Commentary
The lack of major China deals emerging from the summit between President Donald Trump and Chinese leader Xi Jinping indicates that both sides believe that time is on their side.
The regime in Beijing is likely focused on China’s record $1.2 trillion trade surplus last year and its industrial supply chain strengths. The United States, conversely, is relatively strong technologically and militarily. America’s democratic and free market principles help it gain the trust of the world and a global military footprint that is the envy of the Chinese Communist Party (CCP) and freedom’s other adversaries.
However, the lack of a deal indicates future geopolitical instability between the world’s two military-economic superpowers. Investors dislike instability, and the U.S. stock market started a sell-off on the day Trump left Beijing amid concerns about a lack of agreement.
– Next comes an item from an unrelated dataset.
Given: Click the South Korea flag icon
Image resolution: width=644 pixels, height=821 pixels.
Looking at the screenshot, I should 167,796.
While the White House issued a fact sheet on May 17 listing agreements that included a Chinese purchase of 200 Boeing jets and agricultural goods, Beijing did not publicly agree to these items in detail.
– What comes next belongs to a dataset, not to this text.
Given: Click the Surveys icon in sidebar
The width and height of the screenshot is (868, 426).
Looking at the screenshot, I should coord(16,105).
Trump spearheaded tough-on-China policies, including innovative approaches to tariffs on China that put downward pressure on the country’s exports and were copied by U.S. allies. However, some post-summit U.S. statements on Taiwan, including against independence, could be seen as concessions. The regime took the opportunity of the summit to publicly and pointedly warn the United States over its support of Taiwan, making the U.S. statements that followed appear weak.
In the context of a discussion of Iran’s blockade of the Strait of Hormuz, the fact sheet included a joint agreement to the notion that “no country or organization can be allowed to charge tolls.” But Beijing issued no like statement, and the White House statement could impinge on potential U.S. revenue sources in the future, since the United States explicitly agreed to it and China did not. Beijing could use the tactic to collect revenue, for example, in the South China Sea.
The U.S. military’s stance against Iran’s blockade of the Strait of Hormuz benefits China more than the United States, as China imports more energy through the strait than America does, and America is footing the bill to keep it open. Meanwhile, China continues to sell dual-use technologies to Iran. The strait is a regime vulnerability and could be in America’s interest to control, including with America’s own tolls, as Trump has suggested. Giving up this potential leverage with no apparent return could be a strategic error.
The agreement to establish a Board of Trade and a Board of Investment with China, one of the few points confirmed by Beijing, could also play to China’s strengths. China’s global exports are second to none. The agreement to create the boards potentially normalizes China’s continued industrial and technological growth at a technocratic level rather than at the political level of the presidency, which is more visible to U.S. voters. This could decrease U.S. political leverage on the issue and hurt U.S. exports relative to U.S. imports from China. A similar U.S.–Japan board of trade in the 1980s caused inflation and did long-term damage to U.S. industrial competitiveness.